Sports Journalism Blog

By Caleb Lynn | @CalebLynn1

Sports Capital Journalism Program

INDIANAPOLIS – In the past four years, a 13th-seeded team never won a game in the Big Ten Women’s Basketball Tournament. On Thursday, Wisconsin did it for the second consecutive day.

The Badgers defeated fifth-seeded Ohio State, 73-63, for their fifth victory in the last ten conference tournaments and will have a chance to advance to a semifinal for the first time since 2010.

Wisconsin (15-17) will meet fourth-seeded Michigan in the second game of the afternoon quarterfinal doubleheader on Friday.

Before Wisconsin’s first-round victory over Penn State, No. 13 teams had lost the four previous games since the addition of Rutgers and Maryland expanded the field in 2015.

The Badgers committed just five turnovers, which equaled the fewest in a game in program history and tied the fewest in a game in Big Ten tournament history.

Wisconsin senior forwards Kelly Karlis and Marsha Howard were able to deliver in huge moments that gave the Badgers the upper hand. Karlis led Wisconsin with a career-high 24 points. Howard equaled her career high with 23 points and had 11 rebounds. The Badgers, who trailed by as many as 13 points, dominated the second half by outscoring Ohio State, 51-31.

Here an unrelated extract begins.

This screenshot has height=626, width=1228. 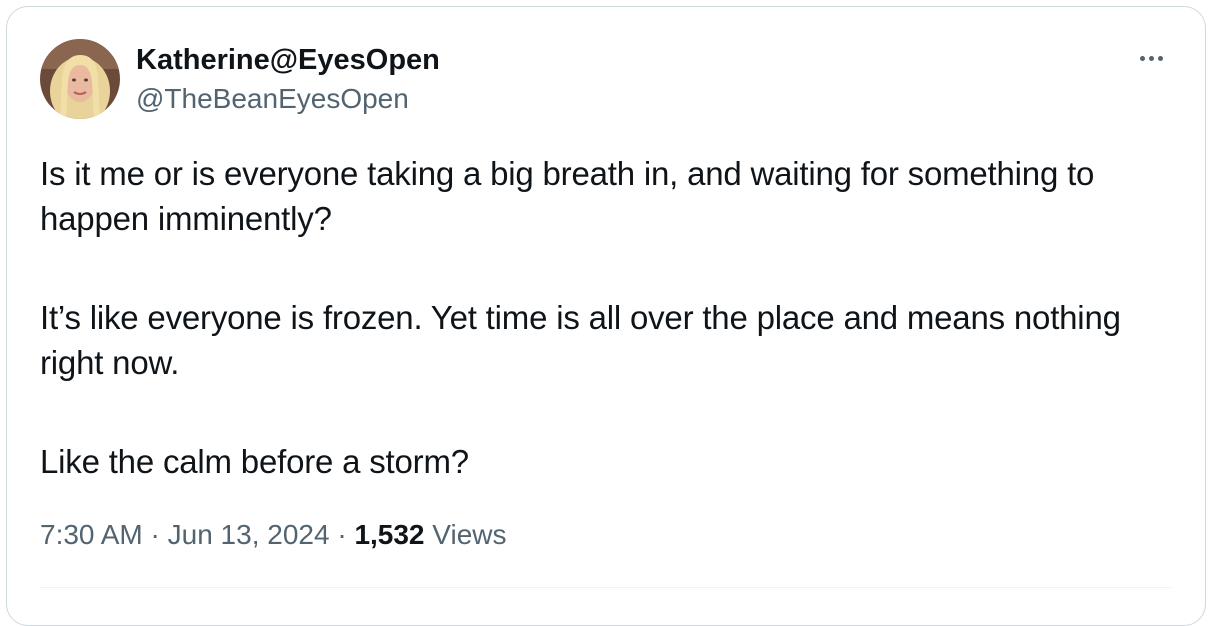 I want to click on tweet-date: Jun 13, 2024, so click(x=249, y=534).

“I thought we gained strength from our defense today,” said Wisconsin coach Jonathan Tsipis. “…Last week we scored 50 points against Ohio State in a game, and we get 51 in the second half. You could just see the confidence building and building.”

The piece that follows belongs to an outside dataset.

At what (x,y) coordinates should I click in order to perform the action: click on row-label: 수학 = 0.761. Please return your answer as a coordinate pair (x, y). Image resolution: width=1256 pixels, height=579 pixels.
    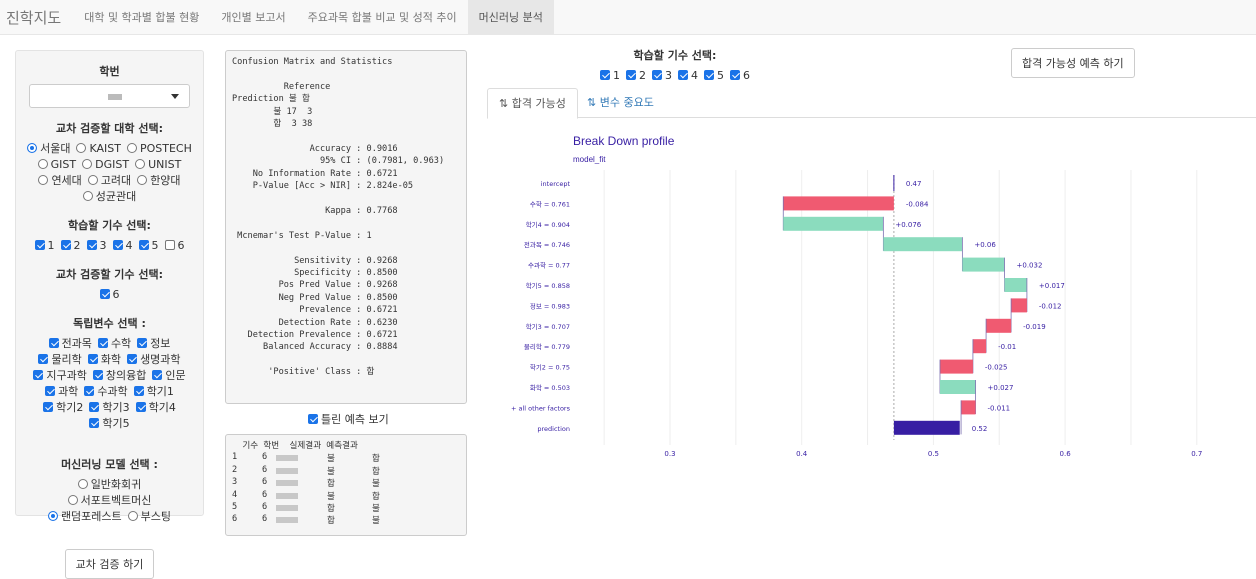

Ohio State (14-14) the 2018 tournament champion, failed to reach a quarterfinal game for the first time in 25 Big Ten tournaments. The Buckeyes had reached the semifinal round in the past five tournaments, including two championship game appearances. “We’ve had success at this tournament, and we didn’t have it today,” said Ohio State coach Kevin McGuff. “But as I told them, we didn’t play hard enough in the second half, and you don’t get a chance to do it over.”

Ohio State freshman guard Dorka Juhasz had 16 rebounds, which tied for the ninth-highest total in tournament history. Juhasz scored 10 points on 2-for-6 shooting.

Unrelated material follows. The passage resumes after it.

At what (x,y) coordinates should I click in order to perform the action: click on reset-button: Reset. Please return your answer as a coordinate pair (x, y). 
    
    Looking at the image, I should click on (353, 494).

Karlis delivered every time Wisconsin needed a bucket, making seven of 12 shots including all four 3-point shots. In the first-round game against Penn State, Karlis made just two of nine shots, but she did not back down when they needed her the most.

“Coach always believes in us,” Karlis said, “We were all calm, cool, and collected and we knew we had some fight in us.”

Howard made just three of 11 shots in the first half, but like Karlis, she was not giving up on her team. In Howard’s mind, it was all about advancing to the quarterfinals.

“We knew we could do it,” she said, “Our heads were held high and we just talked about one stop, one basket.”

Tsipis added that in the first half the Badgers were taking too many jump shots and the credit should go to Ohio State for that. But in the second half, the goal was to tell his players to think about getting three stops in a row and then go from there.

Based on the stats, it seemed as if his players were able to get the message. Ohio State made 41.4 percent of its shots in the first half and 29.4 percent after halftime. Wisconsin, a 39.5-percent shooting team this season, made 15-of-27, or 55 percent, in the second half.

“It’s a competitive conference,” Howard said. “It’s what I live for. The love and the will that I have for this game is just tremendous, and to be able to be here with these ladies and these coaches, to be able to fight to the finish and finish out strong as a senior, it means a lot.”